A. Layout of the probe, bone, and flesh components for the female and male upper leg models. B. Bone and flesh components for the remaining six models.
The calibration process is explained in here using the female upper arm as an example. The experimental force displacement data was fit with a linear regression that had an intercept of zero. The slope of the experimental data came out to 1.5265. Simulations were run until the material parameters produced a force-displacement curve within 2.5% of 1.5265. As with all models, an initial guess of C1 = 0.01 and K = 10 was provided to the model. The model was simulated with these material parameters. After simulation was completed, the simulation force-displacement is cropped to exclude values below the initial experimental force. Simulation points are gathered until the displacement from this point is equal to the maximum experimental displacement. Any points beyond this are also excluded from the regression procedure. A linear regression was performed on this cropped simulation force-displacement data and produced a slope of 3.0807. The ratio of the simulation slope divided by the experimental slope was 2.0181. The material parameters were divided by this value, since the initial guess was too stiff and new parameters were provided at C1 = 0.004955 and K = 4.955. The model was then simulated for iteration two with these new parameters. Four iterations were required to reach the convergence criteria, with an overview for each iteration of the female upper arm listed in Table 5. The data portion of the repository contains the FEBio text file output for each iteration, listed as a separate run from 1 to 4 for this model. Only the Postview files (.xplt) for the first and last simulation runs are uploaded, representing the literature properties and converged material properties respectively. The Postview files are not a match of the experimental conditions, due to the cropping method utilized and described above.
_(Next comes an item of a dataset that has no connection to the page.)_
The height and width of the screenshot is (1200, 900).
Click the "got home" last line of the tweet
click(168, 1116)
The initial guess of a 0.06 MPa effective Young’s modulus was stiffer than the tissue was in experimentation in seven of the eight models (Fig 5). Only the male upper leg was stiffer, with an effective modulus of 0.0686 MPa (Table 4). The extremities of the male donor had a higher effective modulus on average than the female, at 0.0437 MPa against 0.0312 MPa. The upper arm and lower leg regions had similar effective moduli across the subjects, with the discrepancy between the two donors lying in the lower arm and upper leg. The mean effective modulus for the leg regions were nearly 2.5 times stiffer than the arm regions, with a mean modulus of 0.534 MPa to 0.0214 MPa.
Simulation results are shown with the initial guess (blue dots) vs. calibrated material parameters (red plus signs), compared to experimental data (black circles). FEBio simulation data was gathered at 100 increments over the total displacement. Plot does not show all 100 points due to cropping method, which excluded points below the initial experimental probe force and above the experimental probe displacement. Simulation displacement points cover the same range as the experimental data, but do not occur at the exact experimental displacement points.
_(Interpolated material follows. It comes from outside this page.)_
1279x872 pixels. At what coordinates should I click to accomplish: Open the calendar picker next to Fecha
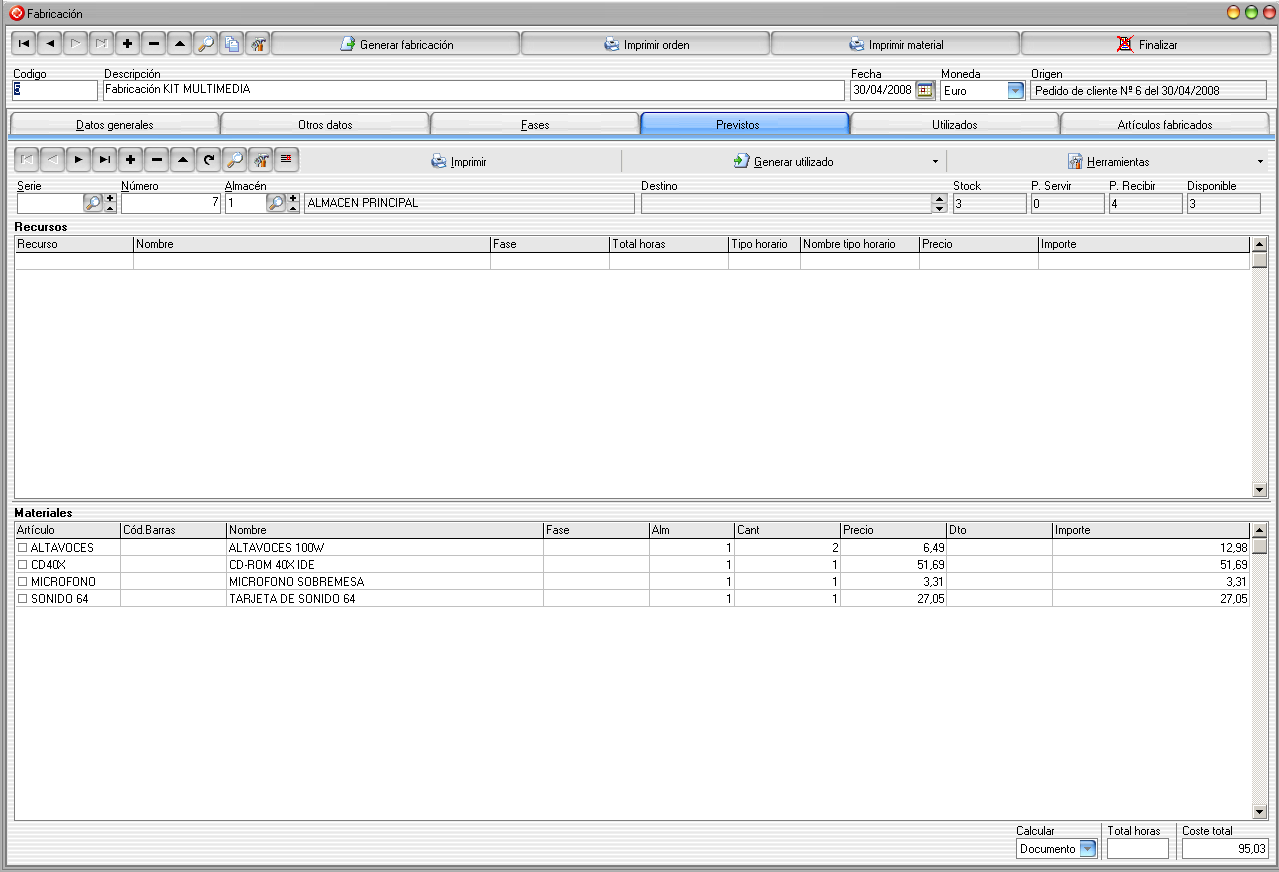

In addition to structural biomechanical metrics, i.e., haptic response (Fig 5), post-processing provides an opportunity to explore other metrics related to localized tissue surface mechanics. These lumped tissue models are unreliable for internal deformation and stress predictions, but surface mechanics are representative. Surface strains, stresses, and contact pressure can provide valuable information about tissue response and are readily available in FEBio’s post-processing capabilities. Contact pressure and effective stress are shown as an example in Fig 6. The range of peak simulation probe reaction forces was from 7.9 N in the female lower arm to 27.5 N in the male upper leg. Intuitively, contact pressure and effective stress from the probe during simulation was higher on average for simulations with higher probe forces. Effective stress tended to be higher on one edge of the probe, likely the result of probe orientation not being perfectly parallel to the flesh surface.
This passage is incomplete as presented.